Still, Jewish tradition opposes proselytization. In that vein, I venture to say that yes, it is our concern whether Africans value their heritage or not. Don't we traditionally attempt to dissuade prospective converts, much as Naomi did to Ruth, by encouraging them to seek meaning and fulfillment in their own heritage?
There are those who claim that since the tradition against prosetylization arose as a result of centuries of anti semitism, it is outdated today. But that sentiment is not mainstream. On the contrary, centuries as targets of proselytization has made it even more distasteful to most Jews.
Kulanu itself claims that it does not proselytize, but only offers assistance to those who reach out to us (personal communication, 2000).
But is that correct? If bringing community members to America so that they can go back and teach their communities, or arranging holiday missions from other Jewish communities is not proselytization, it certainly skates perilously close. And offering financial assistance in my opinion certainly crosses that line. For Kulanu to
-fund a challa-cover-factory in sefwi,
-health care facilities, business cooperatives jewish day schools (open to non Abayudaya as well) in Uganda, offering a hebrew as well as a secular education,
-fundraise for free room and board for Igbo Remy Ilona to come study in Brandeis (the wildest dream of many an African student),
-channelling their assistance towards the general population THROUGH the abayudaya community,
creates a financial incentive for conversion, and will almost certainly promote ever more and newer devotees to "reclaim" their Jewish heritage. Individually, as a visitor in Africa, accorded celebrity status wherever I went, I felt lonely and objectified at the bevy of admirers following me, always waiting the inevitable turn in the discussion towards charity, fundraising, and somehow bringing them to the west. In the same way, on a collective level the association of my religion with material prosperity is a debasement, not an honor.
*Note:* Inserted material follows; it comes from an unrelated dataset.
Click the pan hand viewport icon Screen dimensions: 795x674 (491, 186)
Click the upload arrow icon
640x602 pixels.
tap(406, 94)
(I certainly do not oppose aid to Africa, as long as it is carried out on a non-sectarian basis in the manner of organizations such as AJWS, Ve'Ahavta and the like).
Moreover, the very visible fostering of connections between the communities with Western Jews, and the resultant status it accords them, sucks Judaism into the Christian missionary paradigm as an entry portal to the West and Westernism. Ironically, Judaism as a portal to Westernism is contrary to the motivation of liberal American Jews who reach out to the African communities specifically for the sake of multiculturalism and diversity.
(See for example http://bechollashon.jewishresearch.org/projects/research.php; this is only one of numerous sources that explicitly identify their motivations as such. This is obvious in a way; it is hard to imagine them engaging in such an enthusiastic response towards a hypothetical American Christian church that suddenly decided that it wanted to be Jewish, or bankrolling their development even if they came from rural Appalachia.)
But in reality, the practices of exporting American Jewish practice to non-Jewish communities, does not seem serve the purpose of multiculturalism but its opposite.
For example, Kulanu boutique sells Challa covers from Sefwi to assist the community. Jews who buy these may think they are purchasing authentic homemade traditional African Jewish art. I know I initially did, when during a visit to Sefwi 7 years ago, I was asked by a community leader to transport a batch of the factory-made items to the US for retail. But the leader's humorous mispronunciation of "tchalla" (with an anglicized ch as in witch) hinted that this was not his own original culture at all that he was commodifying and exporting. No- it was a foreign culture with a foreign name, that had been exported to him.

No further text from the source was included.